=== Records to use ===

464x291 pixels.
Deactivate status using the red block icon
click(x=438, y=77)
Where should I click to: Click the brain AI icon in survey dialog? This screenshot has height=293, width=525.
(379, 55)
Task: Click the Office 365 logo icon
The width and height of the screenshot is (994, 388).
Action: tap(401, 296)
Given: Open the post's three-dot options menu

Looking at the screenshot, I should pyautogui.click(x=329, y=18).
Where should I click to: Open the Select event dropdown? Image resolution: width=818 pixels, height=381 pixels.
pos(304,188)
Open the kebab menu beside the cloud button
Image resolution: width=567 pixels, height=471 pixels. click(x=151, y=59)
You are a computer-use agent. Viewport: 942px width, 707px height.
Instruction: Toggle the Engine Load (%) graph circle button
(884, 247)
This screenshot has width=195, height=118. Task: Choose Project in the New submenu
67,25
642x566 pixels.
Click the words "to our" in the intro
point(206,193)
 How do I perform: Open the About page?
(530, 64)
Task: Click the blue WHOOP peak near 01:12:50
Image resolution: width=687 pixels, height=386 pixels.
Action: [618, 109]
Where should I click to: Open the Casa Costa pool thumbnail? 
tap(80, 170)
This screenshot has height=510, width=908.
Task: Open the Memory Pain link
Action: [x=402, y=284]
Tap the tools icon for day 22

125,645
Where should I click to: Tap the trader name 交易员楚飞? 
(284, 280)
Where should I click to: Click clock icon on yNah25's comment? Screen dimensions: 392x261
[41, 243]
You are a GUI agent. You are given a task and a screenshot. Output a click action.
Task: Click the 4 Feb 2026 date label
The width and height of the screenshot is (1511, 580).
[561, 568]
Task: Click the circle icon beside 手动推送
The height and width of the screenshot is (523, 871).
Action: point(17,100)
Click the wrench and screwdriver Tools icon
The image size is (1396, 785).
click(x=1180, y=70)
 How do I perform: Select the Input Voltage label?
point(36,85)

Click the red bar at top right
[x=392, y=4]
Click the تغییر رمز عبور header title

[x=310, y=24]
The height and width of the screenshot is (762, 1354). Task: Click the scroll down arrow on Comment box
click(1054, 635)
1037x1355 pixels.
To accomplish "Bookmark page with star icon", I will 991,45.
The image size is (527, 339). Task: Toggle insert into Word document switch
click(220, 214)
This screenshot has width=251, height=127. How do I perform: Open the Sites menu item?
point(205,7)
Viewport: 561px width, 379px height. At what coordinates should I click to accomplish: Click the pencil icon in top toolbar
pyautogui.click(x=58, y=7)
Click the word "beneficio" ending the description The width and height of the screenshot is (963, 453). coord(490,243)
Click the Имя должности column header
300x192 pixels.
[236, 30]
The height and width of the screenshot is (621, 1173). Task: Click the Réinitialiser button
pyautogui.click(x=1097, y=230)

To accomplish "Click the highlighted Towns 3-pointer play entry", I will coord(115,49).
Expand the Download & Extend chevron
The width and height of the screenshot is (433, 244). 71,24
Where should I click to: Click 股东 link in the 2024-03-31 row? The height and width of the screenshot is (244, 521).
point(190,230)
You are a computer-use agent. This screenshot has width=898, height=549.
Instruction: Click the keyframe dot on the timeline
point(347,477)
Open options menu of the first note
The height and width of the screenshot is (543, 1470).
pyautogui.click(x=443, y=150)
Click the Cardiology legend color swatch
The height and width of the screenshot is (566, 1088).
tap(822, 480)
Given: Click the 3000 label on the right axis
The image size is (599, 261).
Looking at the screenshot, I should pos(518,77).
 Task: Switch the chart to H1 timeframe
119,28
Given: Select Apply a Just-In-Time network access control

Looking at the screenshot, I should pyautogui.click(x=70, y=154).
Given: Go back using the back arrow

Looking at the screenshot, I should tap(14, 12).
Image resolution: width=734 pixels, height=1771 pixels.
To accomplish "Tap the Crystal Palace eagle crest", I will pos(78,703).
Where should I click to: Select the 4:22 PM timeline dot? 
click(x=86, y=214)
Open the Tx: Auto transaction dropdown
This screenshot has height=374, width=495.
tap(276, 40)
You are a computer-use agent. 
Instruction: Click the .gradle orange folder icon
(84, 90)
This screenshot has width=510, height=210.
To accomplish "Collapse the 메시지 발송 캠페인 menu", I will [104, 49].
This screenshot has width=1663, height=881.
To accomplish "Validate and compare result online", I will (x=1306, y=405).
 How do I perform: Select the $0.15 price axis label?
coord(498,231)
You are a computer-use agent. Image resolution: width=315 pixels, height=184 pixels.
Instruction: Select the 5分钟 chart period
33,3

===

Whenever a line above includes the string "agent", copy it.

_Answer space_
You are a computer-use agent. Viewport: 942px width, 707px height.
You are a GUI agent. You are given a task and a screenshot. Output a click action.
You are a computer-use agent. This screenshot has width=898, height=549.
You are a computer-use agent. 
You are a computer-use agent. Image resolution: width=315 pixels, height=184 pixels.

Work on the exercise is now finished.